■ Goal of the exercise:
In the records below, the lines from the one containing "Terms of Use (134, 2083)" through the last are to be reproduced exactly and alone.
Data Block Start
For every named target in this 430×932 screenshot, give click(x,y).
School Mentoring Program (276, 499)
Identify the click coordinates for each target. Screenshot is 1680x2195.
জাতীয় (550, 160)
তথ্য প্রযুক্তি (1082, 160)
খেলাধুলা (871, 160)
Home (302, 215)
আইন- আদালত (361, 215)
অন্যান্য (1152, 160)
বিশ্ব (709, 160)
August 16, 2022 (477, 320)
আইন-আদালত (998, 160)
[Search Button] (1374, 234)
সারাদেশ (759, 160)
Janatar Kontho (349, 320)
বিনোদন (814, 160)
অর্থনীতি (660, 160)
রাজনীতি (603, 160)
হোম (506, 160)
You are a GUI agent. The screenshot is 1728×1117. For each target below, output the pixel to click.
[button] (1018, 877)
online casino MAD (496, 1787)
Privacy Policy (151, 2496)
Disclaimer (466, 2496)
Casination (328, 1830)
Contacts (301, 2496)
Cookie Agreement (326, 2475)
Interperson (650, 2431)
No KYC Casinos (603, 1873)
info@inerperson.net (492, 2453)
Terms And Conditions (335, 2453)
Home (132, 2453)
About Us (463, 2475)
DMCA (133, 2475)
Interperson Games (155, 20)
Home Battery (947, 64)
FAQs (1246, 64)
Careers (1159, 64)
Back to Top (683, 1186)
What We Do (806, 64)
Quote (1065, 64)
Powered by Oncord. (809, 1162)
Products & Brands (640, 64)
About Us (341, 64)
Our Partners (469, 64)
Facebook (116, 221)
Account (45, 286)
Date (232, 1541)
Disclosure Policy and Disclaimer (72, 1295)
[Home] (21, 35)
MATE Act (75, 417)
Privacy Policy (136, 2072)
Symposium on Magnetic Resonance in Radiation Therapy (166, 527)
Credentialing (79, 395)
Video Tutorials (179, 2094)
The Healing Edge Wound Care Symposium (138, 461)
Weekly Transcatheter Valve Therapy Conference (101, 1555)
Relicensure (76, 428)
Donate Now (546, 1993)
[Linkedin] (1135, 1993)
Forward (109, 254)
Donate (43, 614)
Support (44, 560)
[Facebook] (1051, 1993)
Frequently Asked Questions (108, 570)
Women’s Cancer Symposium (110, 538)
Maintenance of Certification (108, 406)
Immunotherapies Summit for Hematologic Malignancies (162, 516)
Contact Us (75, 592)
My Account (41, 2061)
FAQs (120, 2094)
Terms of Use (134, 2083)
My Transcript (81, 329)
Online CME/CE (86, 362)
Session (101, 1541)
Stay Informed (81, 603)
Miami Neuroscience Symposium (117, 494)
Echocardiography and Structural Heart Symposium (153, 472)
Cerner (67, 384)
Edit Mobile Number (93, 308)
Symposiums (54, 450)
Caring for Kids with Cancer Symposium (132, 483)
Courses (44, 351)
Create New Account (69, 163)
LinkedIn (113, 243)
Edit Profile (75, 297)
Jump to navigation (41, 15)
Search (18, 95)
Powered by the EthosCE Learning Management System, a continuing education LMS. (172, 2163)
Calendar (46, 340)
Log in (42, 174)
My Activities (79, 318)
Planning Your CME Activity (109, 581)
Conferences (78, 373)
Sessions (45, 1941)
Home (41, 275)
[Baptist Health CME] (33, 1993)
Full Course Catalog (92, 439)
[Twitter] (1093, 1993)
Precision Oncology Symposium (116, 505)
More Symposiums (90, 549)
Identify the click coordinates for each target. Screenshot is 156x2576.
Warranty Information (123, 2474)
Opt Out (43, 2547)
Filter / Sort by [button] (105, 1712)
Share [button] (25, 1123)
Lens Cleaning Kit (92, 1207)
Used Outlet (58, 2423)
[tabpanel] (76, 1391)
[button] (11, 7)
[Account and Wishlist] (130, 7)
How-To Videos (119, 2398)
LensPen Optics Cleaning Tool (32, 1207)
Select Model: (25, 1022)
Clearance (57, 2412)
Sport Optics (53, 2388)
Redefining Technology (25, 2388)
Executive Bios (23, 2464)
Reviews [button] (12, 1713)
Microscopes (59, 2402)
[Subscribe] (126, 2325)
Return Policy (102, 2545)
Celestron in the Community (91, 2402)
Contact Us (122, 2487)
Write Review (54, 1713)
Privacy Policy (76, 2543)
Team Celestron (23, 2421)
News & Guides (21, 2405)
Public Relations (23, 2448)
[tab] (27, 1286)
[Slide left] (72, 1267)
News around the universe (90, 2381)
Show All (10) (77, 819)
Data Block End
■ Answer section:
Terms of Use (134, 2083)
My Transcript (81, 329)
Online CME/CE (86, 362)
Session (101, 1541)
Stay Informed (81, 603)
Miami Neuroscience Symposium (117, 494)
Echocardiography and Structural Heart Symposium (153, 472)
Cerner (67, 384)
Edit Mobile Number (93, 308)
Symposiums (54, 450)
Caring for Kids with Cancer Symposium (132, 483)
Courses (44, 351)
Create New Account (69, 163)
LinkedIn (113, 243)
Edit Profile (75, 297)
Jump to navigation (41, 15)
Search (18, 95)
Powered by the EthosCE Learning Management System, a continuing education LMS. (172, 2163)
Calendar (46, 340)
Log in (42, 174)
My Activities (79, 318)
Planning Your CME Activity (109, 581)
Conferences (78, 373)
Sessions (45, 1941)
Home (41, 275)
[Baptist Health CME] (33, 1993)
Full Course Catalog (92, 439)
[Twitter] (1093, 1993)
Precision Oncology Symposium (116, 505)
More Symposiums (90, 549)
Identify the click coordinates for each target. Screenshot is 156x2576.
Warranty Information (123, 2474)
Opt Out (43, 2547)
Filter / Sort by [button] (105, 1712)
Share [button] (25, 1123)
Lens Cleaning Kit (92, 1207)
Used Outlet (58, 2423)
[tabpanel] (76, 1391)
[button] (11, 7)
[Account and Wishlist] (130, 7)
How-To Videos (119, 2398)
LensPen Optics Cleaning Tool (32, 1207)
Select Model: (25, 1022)
Clearance (57, 2412)
Sport Optics (53, 2388)
Redefining Technology (25, 2388)
Executive Bios (23, 2464)
Reviews [button] (12, 1713)
Microscopes (59, 2402)
[Subscribe] (126, 2325)
Return Policy (102, 2545)
Celestron in the Community (91, 2402)
Contact Us (122, 2487)
Write Review (54, 1713)
Privacy Policy (76, 2543)
Team Celestron (23, 2421)
News & Guides (21, 2405)
Public Relations (23, 2448)
[tab] (27, 1286)
[Slide left] (72, 1267)
News around the universe (90, 2381)
Show All (10) (77, 819)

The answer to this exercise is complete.